Aim of the exercise – Repeat, please, exactly the lines from the one that has "The image size" through the end of the records below, with pictures dropped.

*** Data shown ***

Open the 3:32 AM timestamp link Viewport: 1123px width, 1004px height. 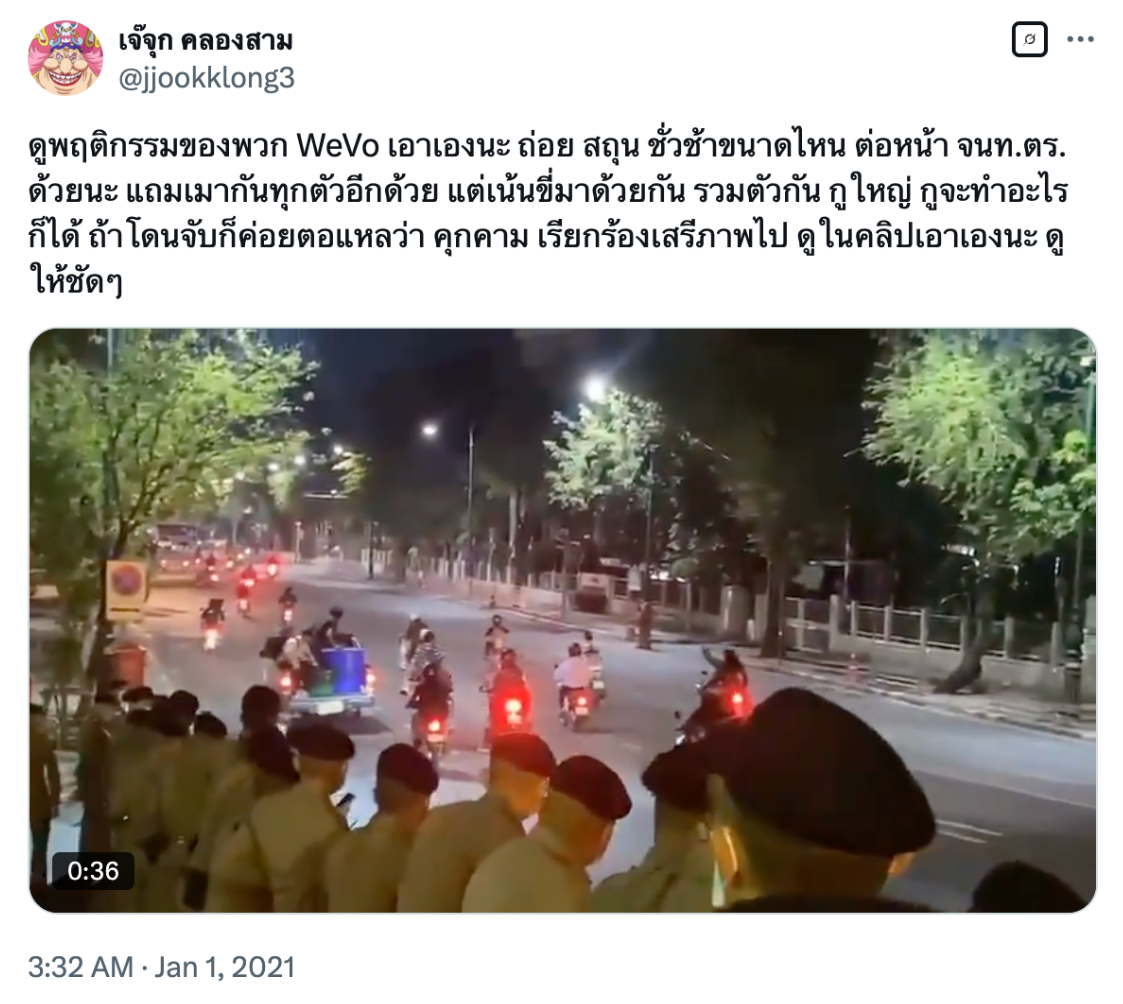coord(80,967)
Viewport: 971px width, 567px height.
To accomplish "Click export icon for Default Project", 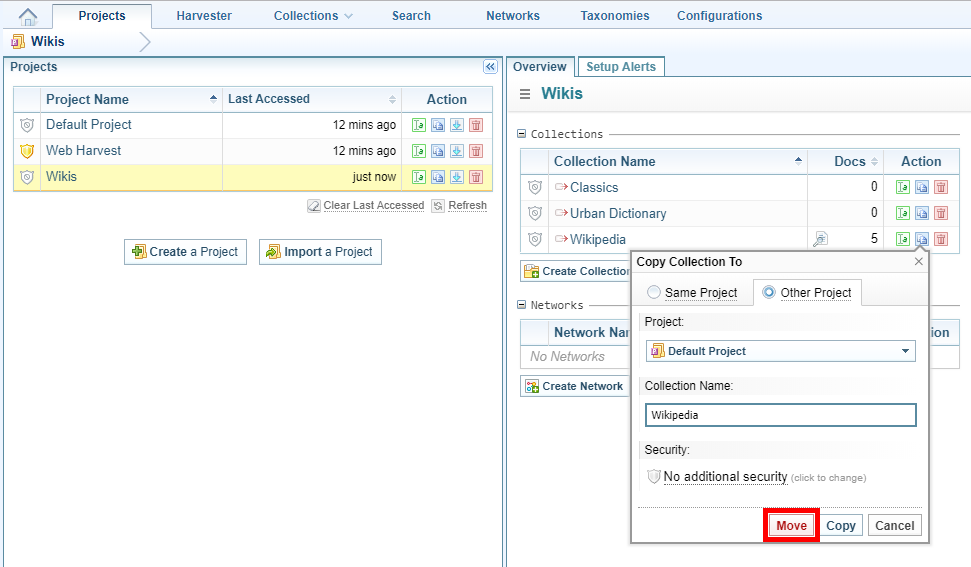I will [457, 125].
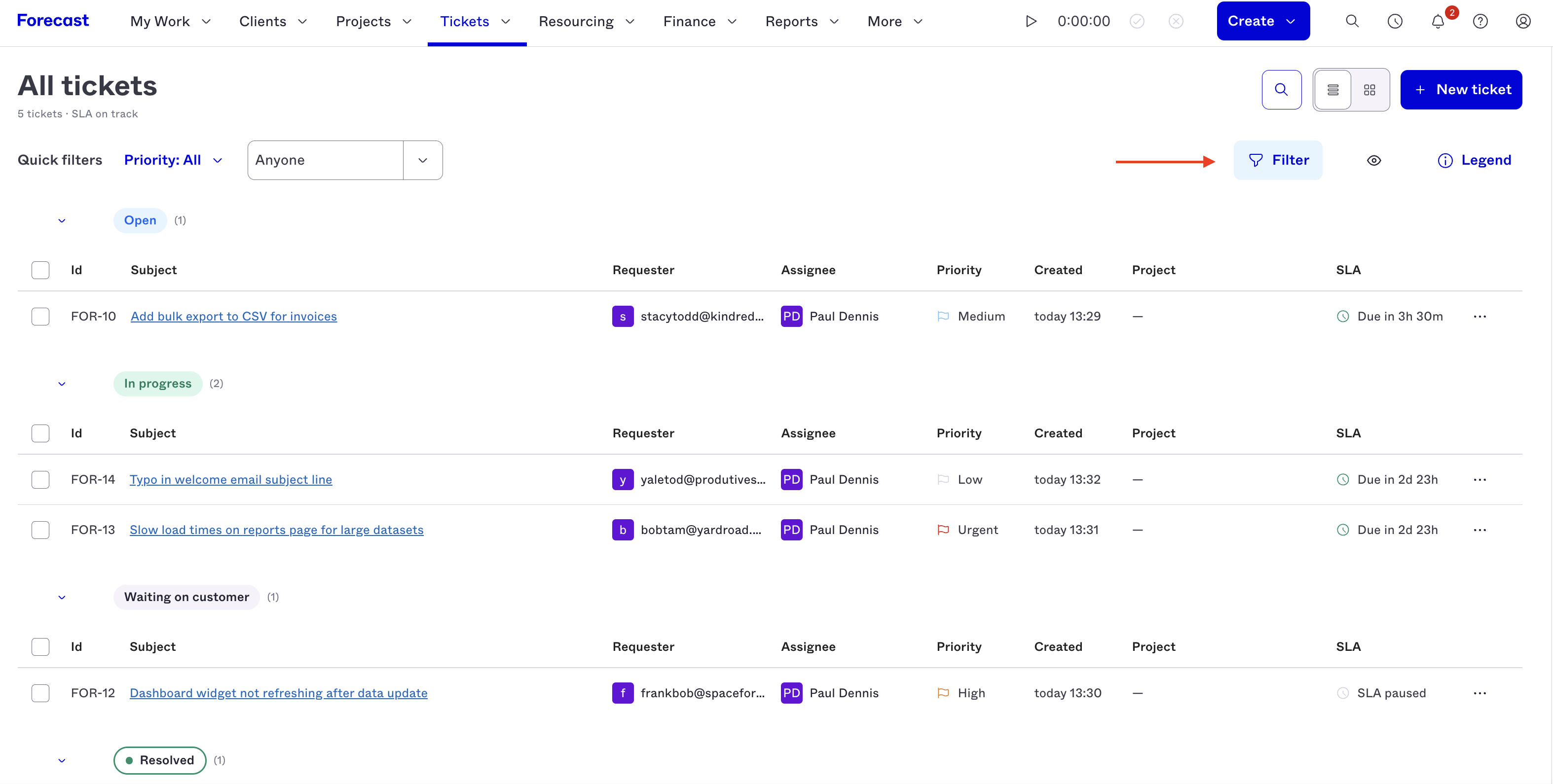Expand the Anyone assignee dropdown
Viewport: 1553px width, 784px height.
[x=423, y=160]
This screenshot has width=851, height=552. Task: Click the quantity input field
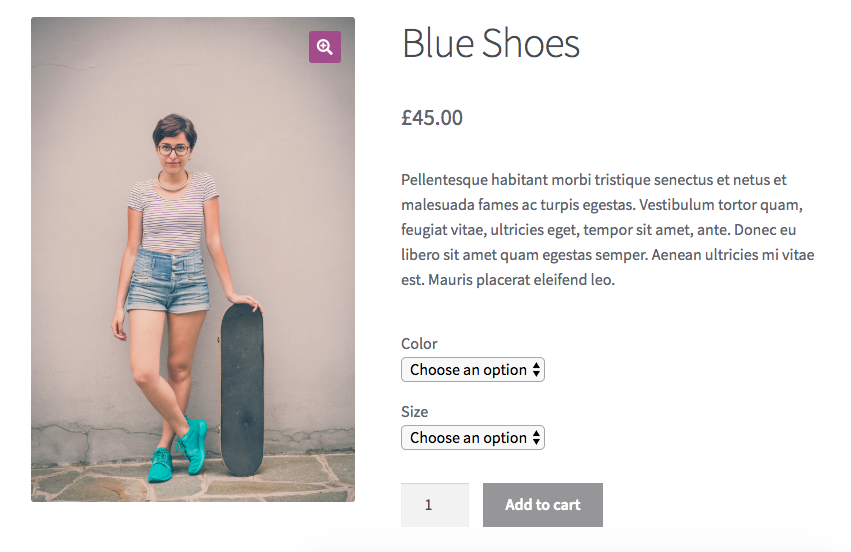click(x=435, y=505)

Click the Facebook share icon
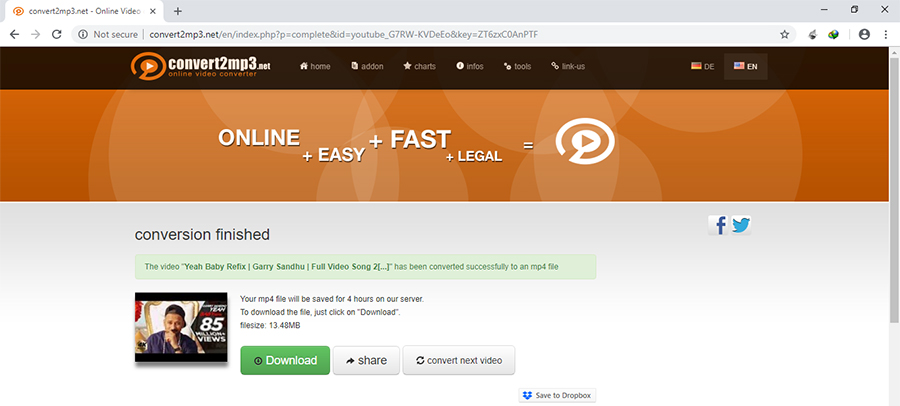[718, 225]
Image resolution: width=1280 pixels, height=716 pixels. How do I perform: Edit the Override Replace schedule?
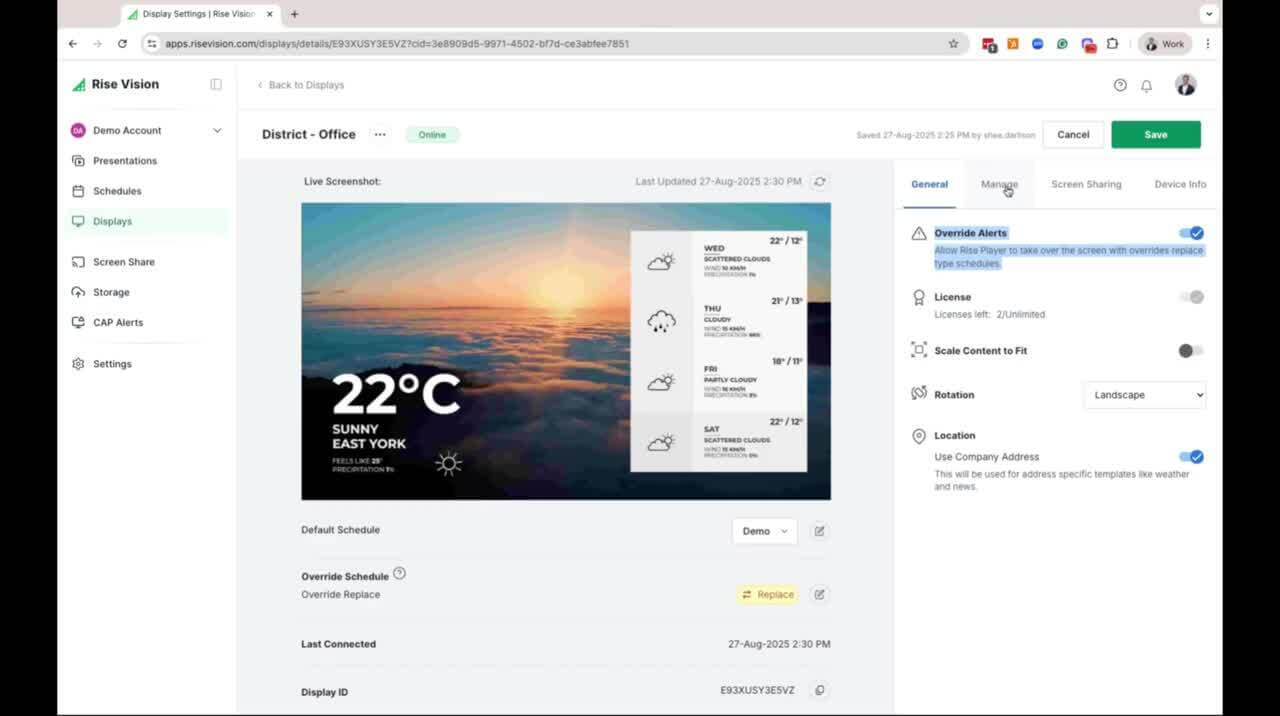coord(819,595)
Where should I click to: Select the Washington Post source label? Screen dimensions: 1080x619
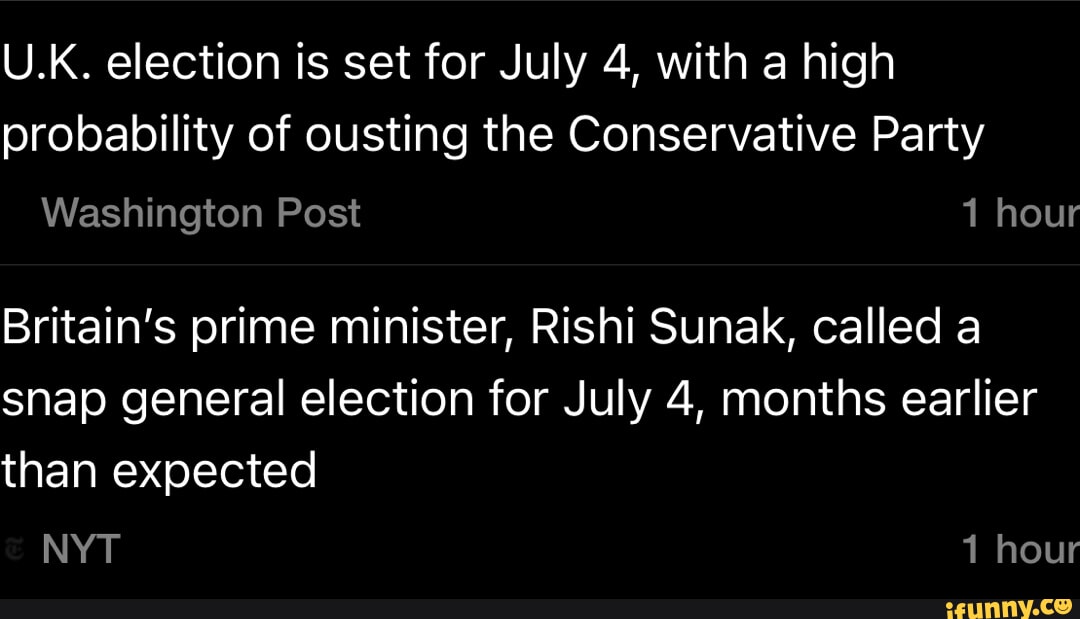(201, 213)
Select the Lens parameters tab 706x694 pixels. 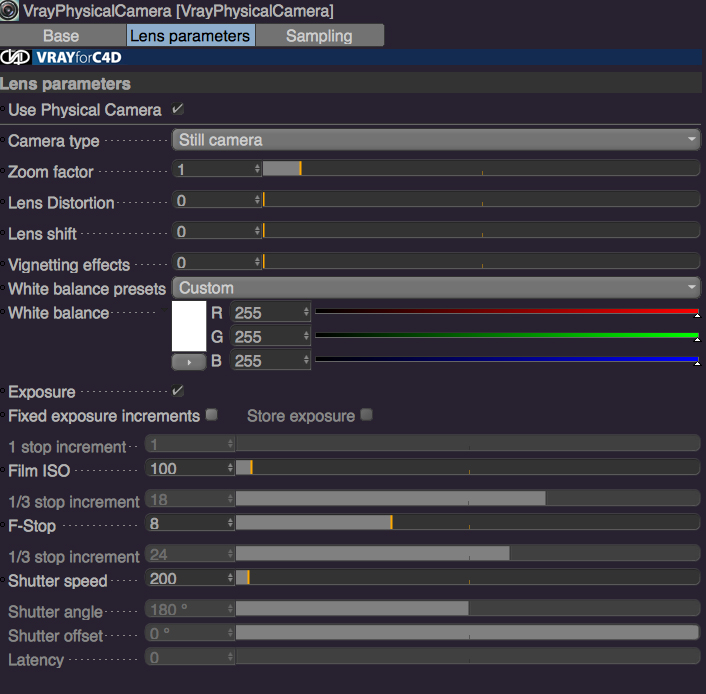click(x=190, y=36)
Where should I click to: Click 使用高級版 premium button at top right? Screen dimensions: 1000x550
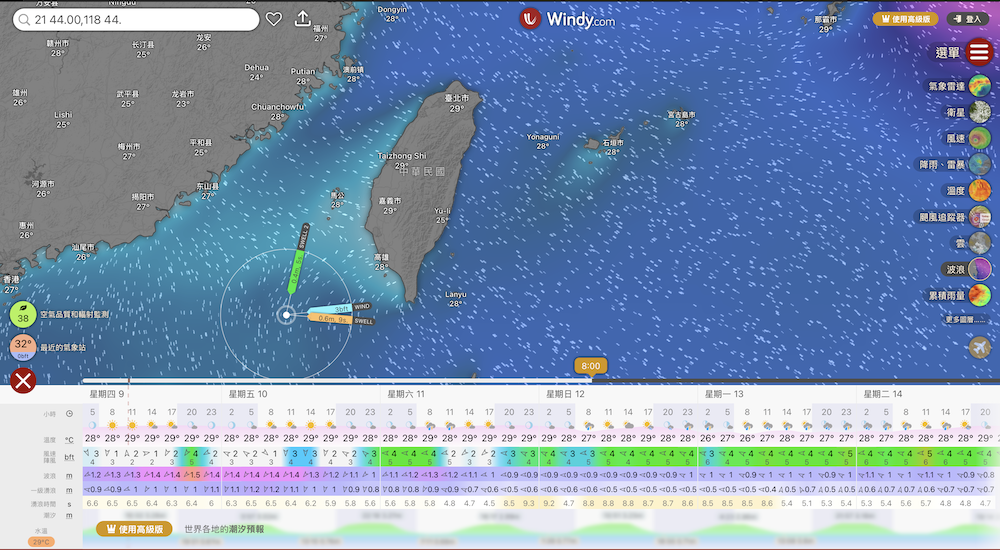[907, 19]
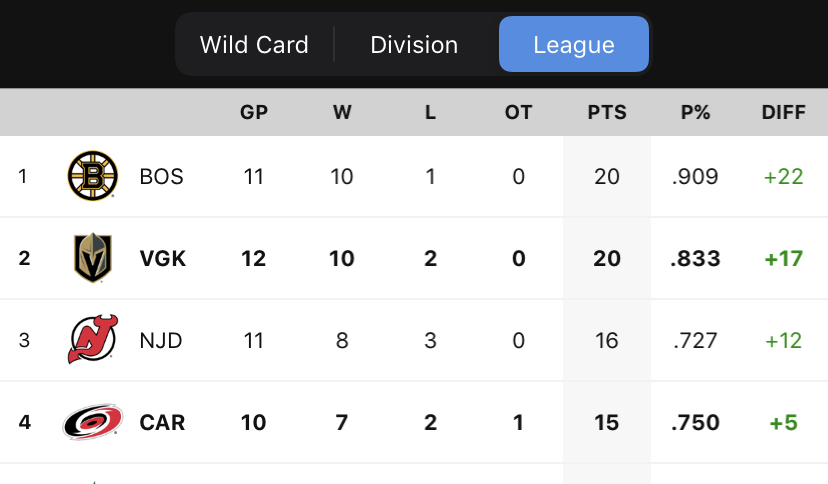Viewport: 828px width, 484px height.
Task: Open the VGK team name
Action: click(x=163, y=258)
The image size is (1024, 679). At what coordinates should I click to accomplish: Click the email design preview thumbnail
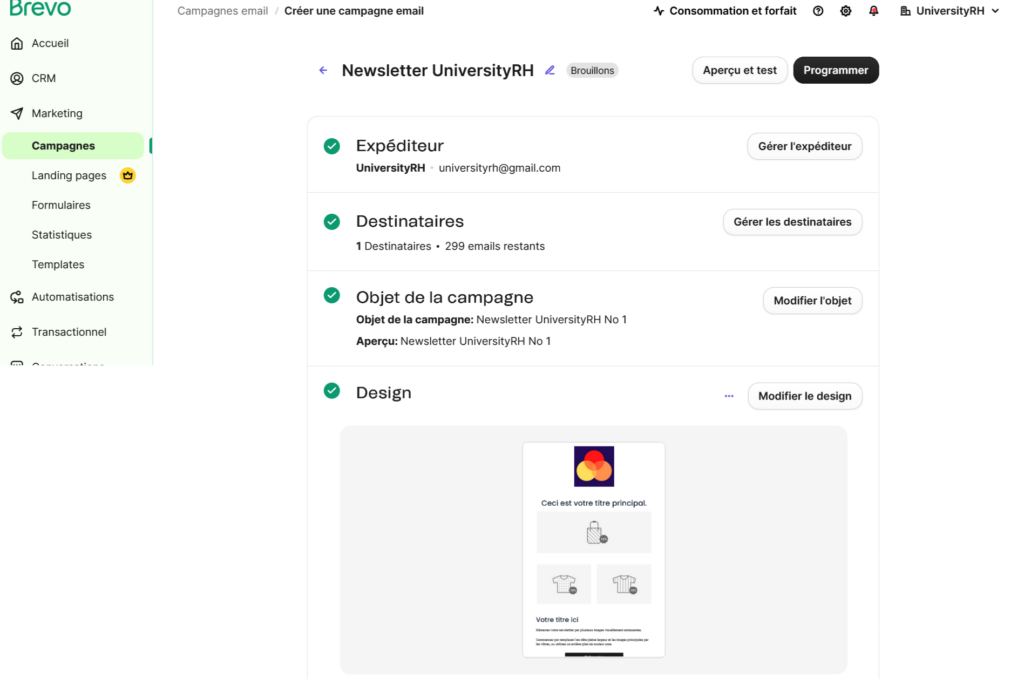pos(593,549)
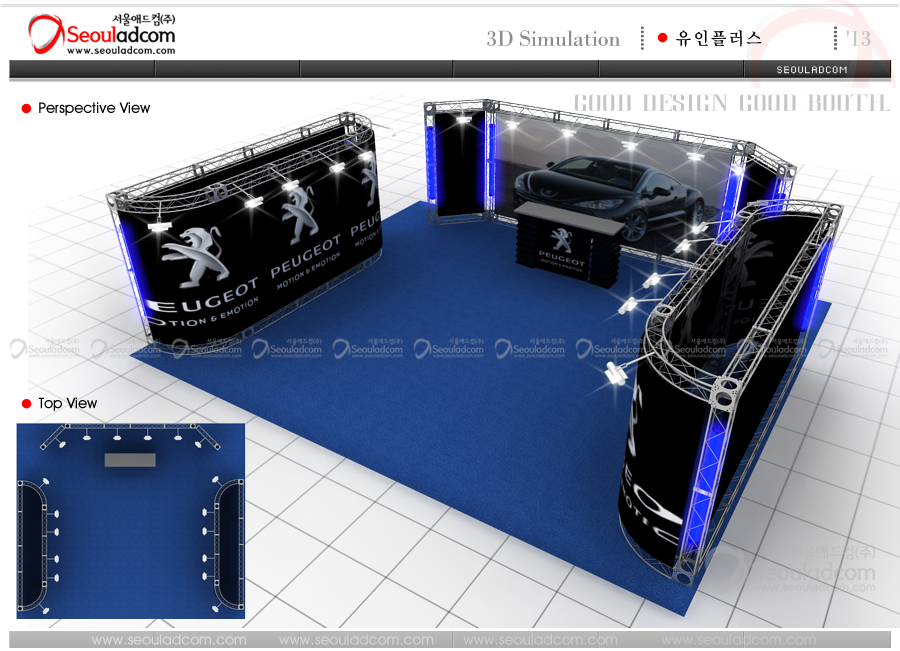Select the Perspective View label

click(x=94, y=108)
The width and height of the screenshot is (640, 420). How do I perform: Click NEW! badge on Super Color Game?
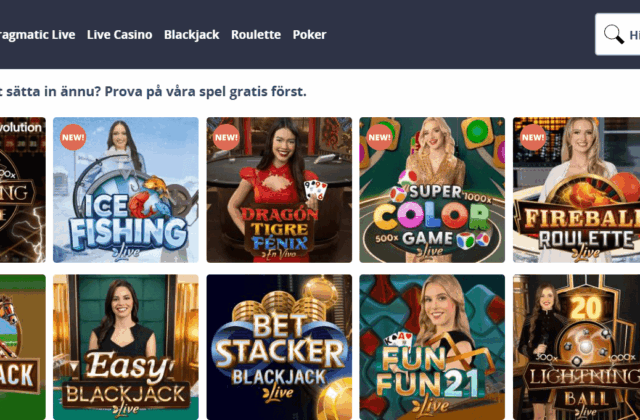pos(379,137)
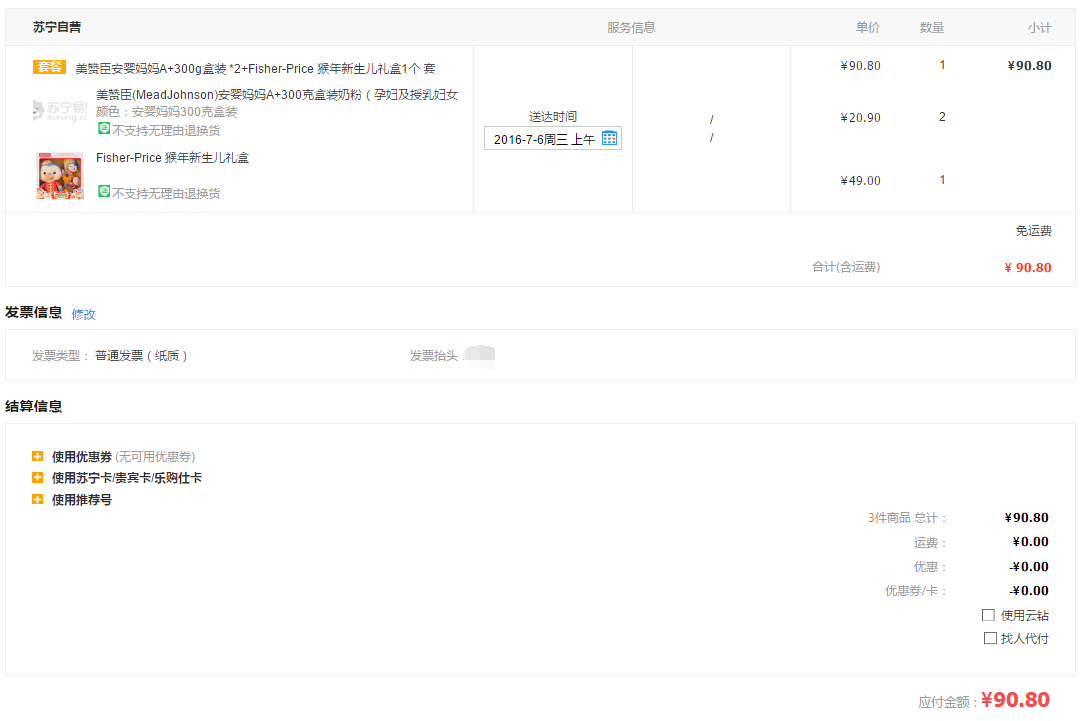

***

Answer section –
The image size is (1024, 679). At what coordinates should I click to accomplish: Click the email design preview thumbnail
pos(593,549)
Select the Perspective View label

click(x=94, y=108)
The width and height of the screenshot is (640, 420). How do I perform: Click NEW! badge on Super Color Game?
pos(379,137)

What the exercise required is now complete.